Data extract below:

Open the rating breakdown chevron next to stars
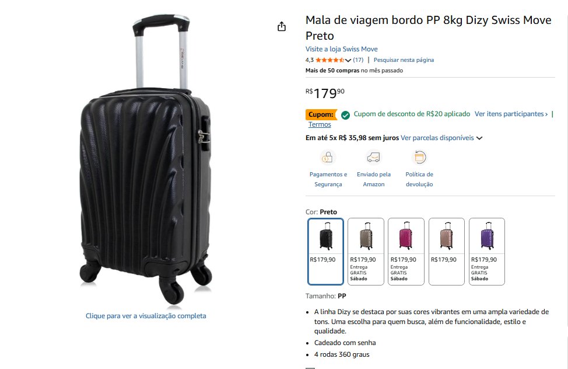The height and width of the screenshot is (369, 568). point(349,60)
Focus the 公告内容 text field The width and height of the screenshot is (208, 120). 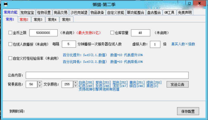click(107, 75)
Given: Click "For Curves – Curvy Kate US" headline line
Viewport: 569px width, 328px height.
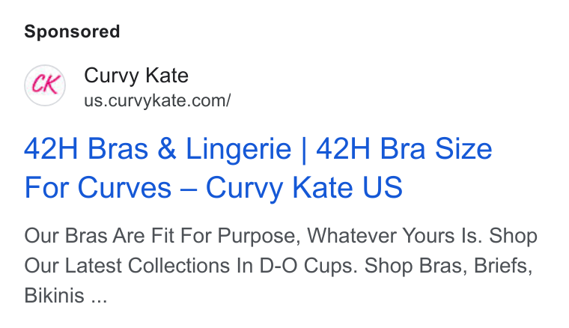Looking at the screenshot, I should tap(213, 187).
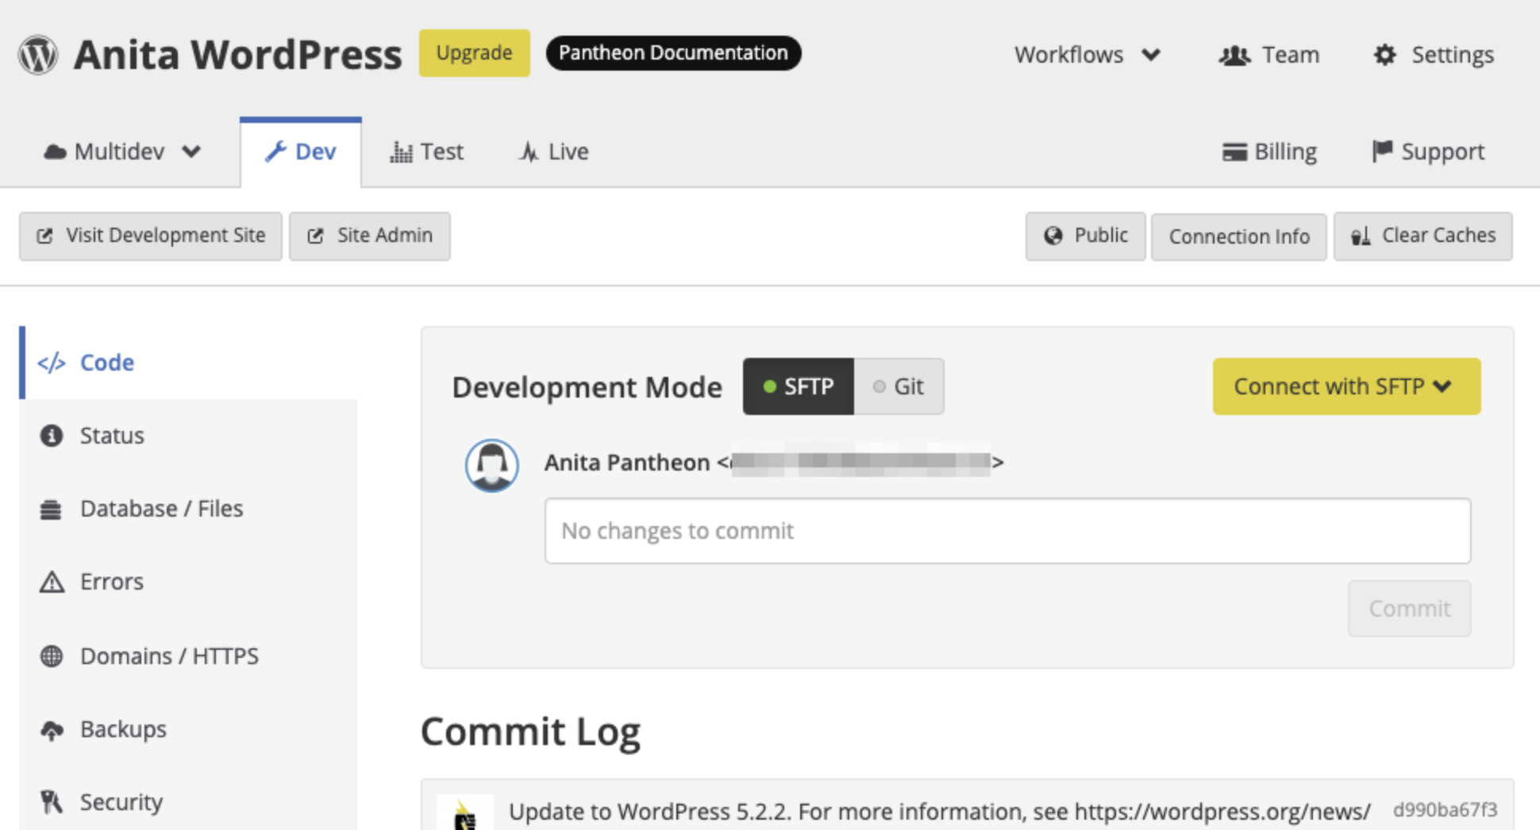
Task: Open Settings via the gear icon
Action: [1384, 55]
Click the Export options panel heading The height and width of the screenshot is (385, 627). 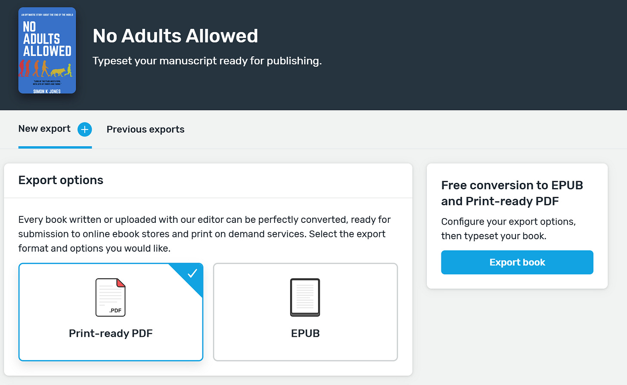(61, 180)
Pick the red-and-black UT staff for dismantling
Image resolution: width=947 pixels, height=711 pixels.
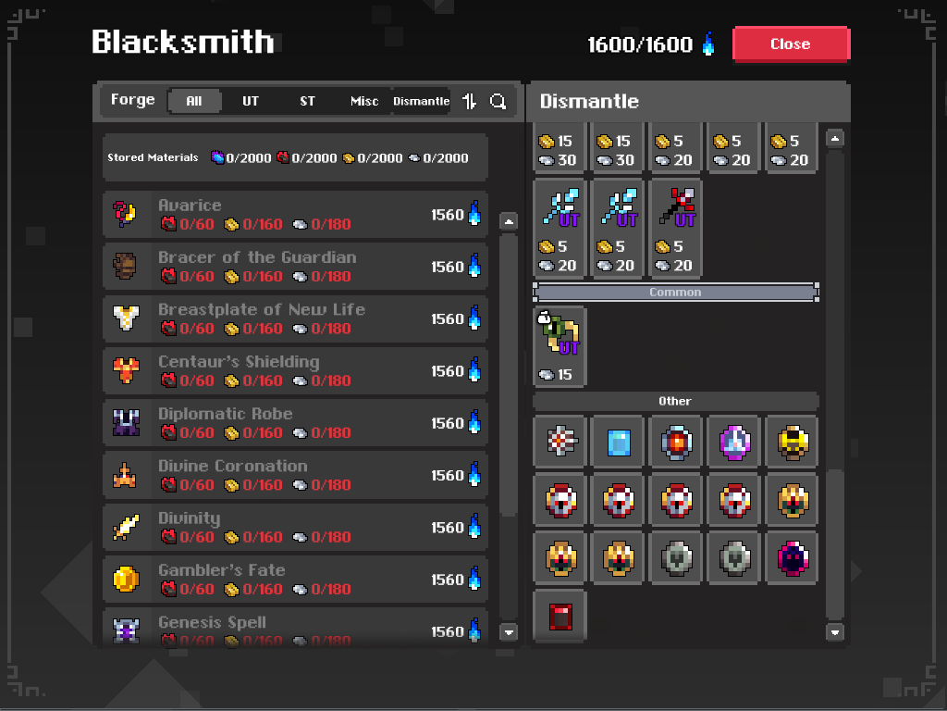click(x=676, y=206)
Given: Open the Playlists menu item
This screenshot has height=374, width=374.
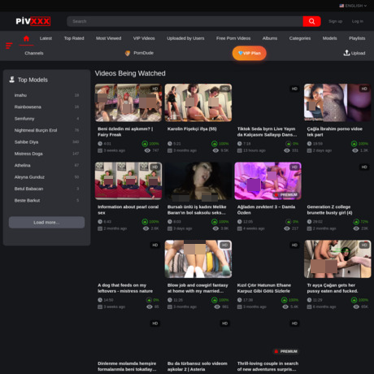Looking at the screenshot, I should pyautogui.click(x=357, y=38).
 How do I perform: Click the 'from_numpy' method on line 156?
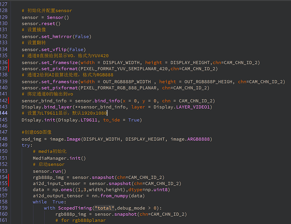coord(101,196)
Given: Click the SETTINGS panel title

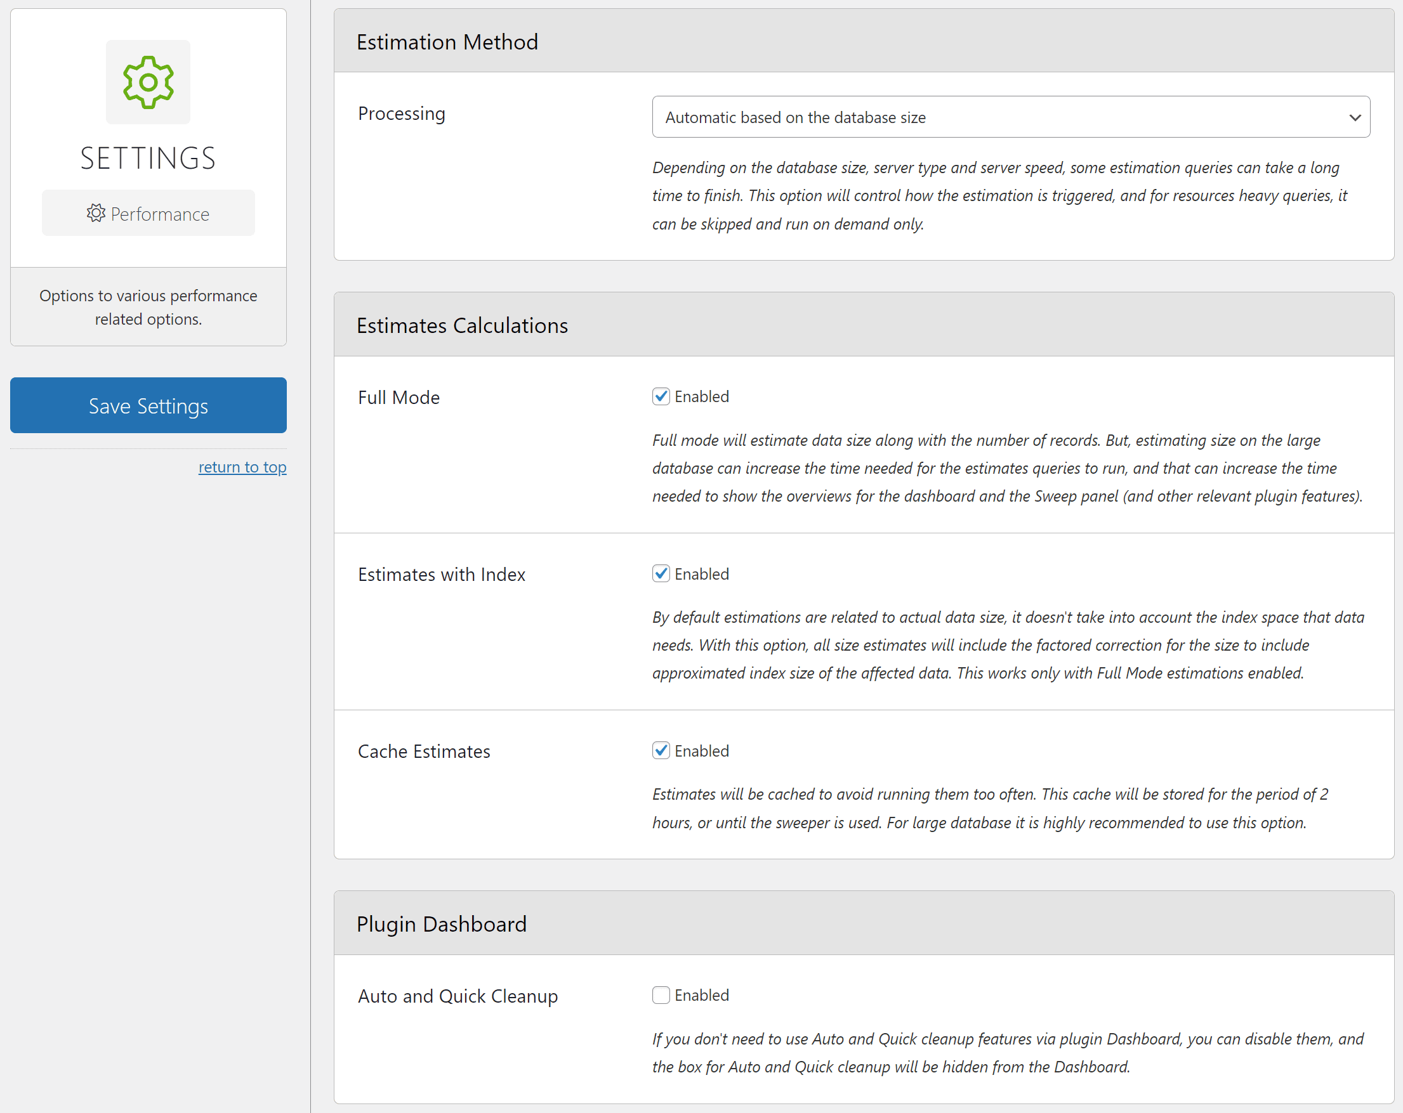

End of Data extract.

Exercise
Could you repeat exactly the lines from the one containing "How do I perform: Click" to the last line of the records, both included, and leave out every picture?

The answer
 How do I perform: Click the 'from_numpy' method on line 156?
coord(101,196)
Given: Click the SETTINGS panel title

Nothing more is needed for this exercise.